*Text shown*
^^^^
The first example reported in the literature concerning the application of polymers with AIE characteristics in the field of materials with a mechanochromic fluorescent response was reported by S.Y. Park et al [94]. Notably, a cyano-substituted distyrylbenzene derivative (Figure 4a) was synthesized to show the characteristic AIE character, i.e. a highly enhanced emission in the solid state than in the solution. Noteworthy, the authors found that the AIEgen interchanges in the solid state from a metastable green-emitting G-phase to a thermodynamically stable blue-emitting B-phase as a result of external stimuli, such as heat, pressure and the vapors of volatile organic compounds. Both solid-state analogs show very high fluorescence quantum yields (around 60%) owing to the AIE characteristics. The origin for the chromogenic emission is attributed to the different directional shear-sliding capability of molecular sheets that are promoted by different modes of local dipole coupling, i.e. antiparallel or head-to-tail, which cause a substantial alternation of π-π overlap. The chromic response in the solid state was elegantly utilized by the authors to prepare fluorescent polymeric films with a multichromic response. Notably, cyano-substituted distyrylbenzene/PMMA blend films with a thickness of 50 nm were obtained by vacuum deposition and displayed fast-responding and reversible multistimuli luminescence switching (Figure 4b). Indeed, upon heating the film at 125 °C for 10 s, the green emission at 536 nm shifted to blue at 458 nm in correspondence of the G- to B-phase transition of the AIEgen characterized by the head-to-tail coupling. The metastable green-emitting G-phase was then restored with the application of a mechanical solicitation, such as a shear force that promotes the antiparallel coupling of the local dipoles of the dye. The final exposure of the whole films to vapors of volatile organic compounds (i.e., CH2Cl2 for 30 s), definitely erases the entire emission color to green (Figure 4b).
^^^^
*Given data*
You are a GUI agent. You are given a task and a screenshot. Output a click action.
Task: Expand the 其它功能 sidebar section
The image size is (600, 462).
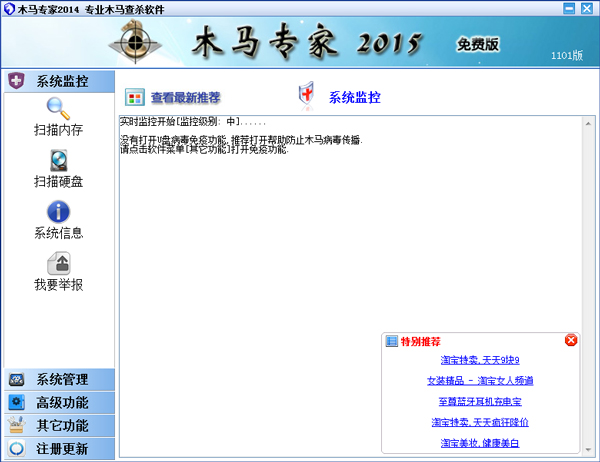click(59, 426)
^^^^
*To be done*
Please copy out the passage on mechanochromic distyrylbenzene films above in full, word for word.

*Result of this task*
The first example reported in the literature concerning the application of polymers with AIE characteristics in the field of materials with a mechanochromic fluorescent response was reported by S.Y. Park et al [94]. Notably, a cyano-substituted distyrylbenzene derivative (Figure 4a) was synthesized to show the characteristic AIE character, i.e. a highly enhanced emission in the solid state than in the solution. Noteworthy, the authors found that the AIEgen interchanges in the solid state from a metastable green-emitting G-phase to a thermodynamically stable blue-emitting B-phase as a result of external stimuli, such as heat, pressure and the vapors of volatile organic compounds. Both solid-state analogs show very high fluorescence quantum yields (around 60%) owing to the AIE characteristics. The origin for the chromogenic emission is attributed to the different directional shear-sliding capability of molecular sheets that are promoted by different modes of local dipole coupling, i.e. antiparallel or head-to-tail, which cause a substantial alternation of π-π overlap. The chromic response in the solid state was elegantly utilized by the authors to prepare fluorescent polymeric films with a multichromic response. Notably, cyano-substituted distyrylbenzene/PMMA blend films with a thickness of 50 nm were obtained by vacuum deposition and displayed fast-responding and reversible multistimuli luminescence switching (Figure 4b). Indeed, upon heating the film at 125 °C for 10 s, the green emission at 536 nm shifted to blue at 458 nm in correspondence of the G- to B-phase transition of the AIEgen characterized by the head-to-tail coupling. The metastable green-emitting G-phase was then restored with the application of a mechanical solicitation, such as a shear force that promotes the antiparallel coupling of the local dipoles of the dye. The final exposure of the whole films to vapors of volatile organic compounds (i.e., CH2Cl2 for 30 s), definitely erases the entire emission color to green (Figure 4b).